Finding top-k elephant flows is a critical task in network traffic measurement. As the line rate increases in today's network, designing accurate and fast algorithms for this task becomes more and more challenging. There are several well-known algorithms, including Lossy counting, Space-Saving, CSS, etc. However, the performances of all existing algorithms are poor. In this paper, we propose a novel data structure, named Heavykeeper, which achieves high precision in finding top-k elephant flows. It also works at fast and constant speed. The key idea of heavykeeper is to intelligently record the frequencies of elephant flows and omit mice flows.

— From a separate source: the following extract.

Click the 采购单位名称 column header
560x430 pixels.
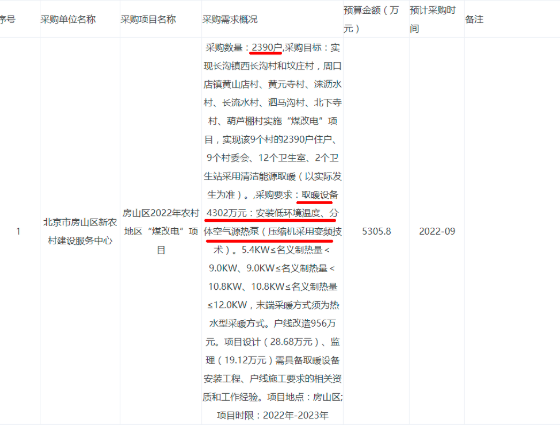pos(68,19)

Experimental results show that our heavykeeper algorithm achieves almost 100% precision with a small memory size, and reduces the error by around 3 orders of magnitude on average compared to the state-of-the-art.
The source code contains the C++ implementation of the Space-Saving, Lossycounting, CSS, heavykeeper and stream-summary (which is used in Space-Saving, Lossycounting and heavykeeper). We complete these codes on WINDOWS 10 and compile successfully using g++ 4.8.4.

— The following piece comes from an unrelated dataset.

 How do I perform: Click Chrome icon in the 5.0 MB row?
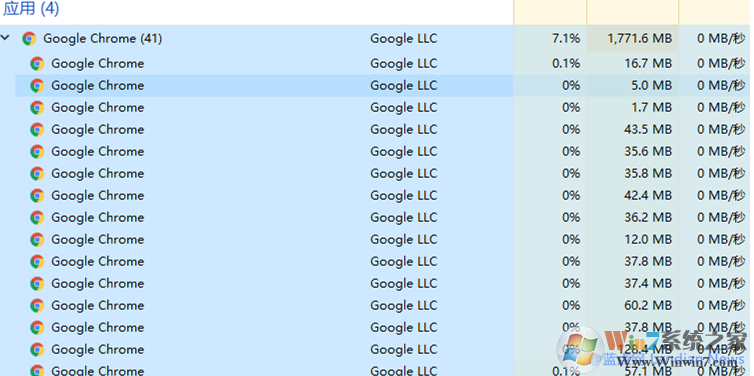tap(37, 86)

The file u1 is comprised of IP packets captured from the network of our campus. And the hash functions are 64-bit Bob hash functions and 32-bit Bob hash functions, obtained from http://burtleburtle.net/bob/hash/evahash.html.
You can also use your own dataset and other hash functions.
Suppose you've already cloned the respository and start from the Codes directory.
You just need to compile and run main.cpp.
You need to input two integers MEM and K, which means "memory = MEM KB" and "top-K".
Our program will print the PRESICION, ARE and AAE of these sketches on the screen.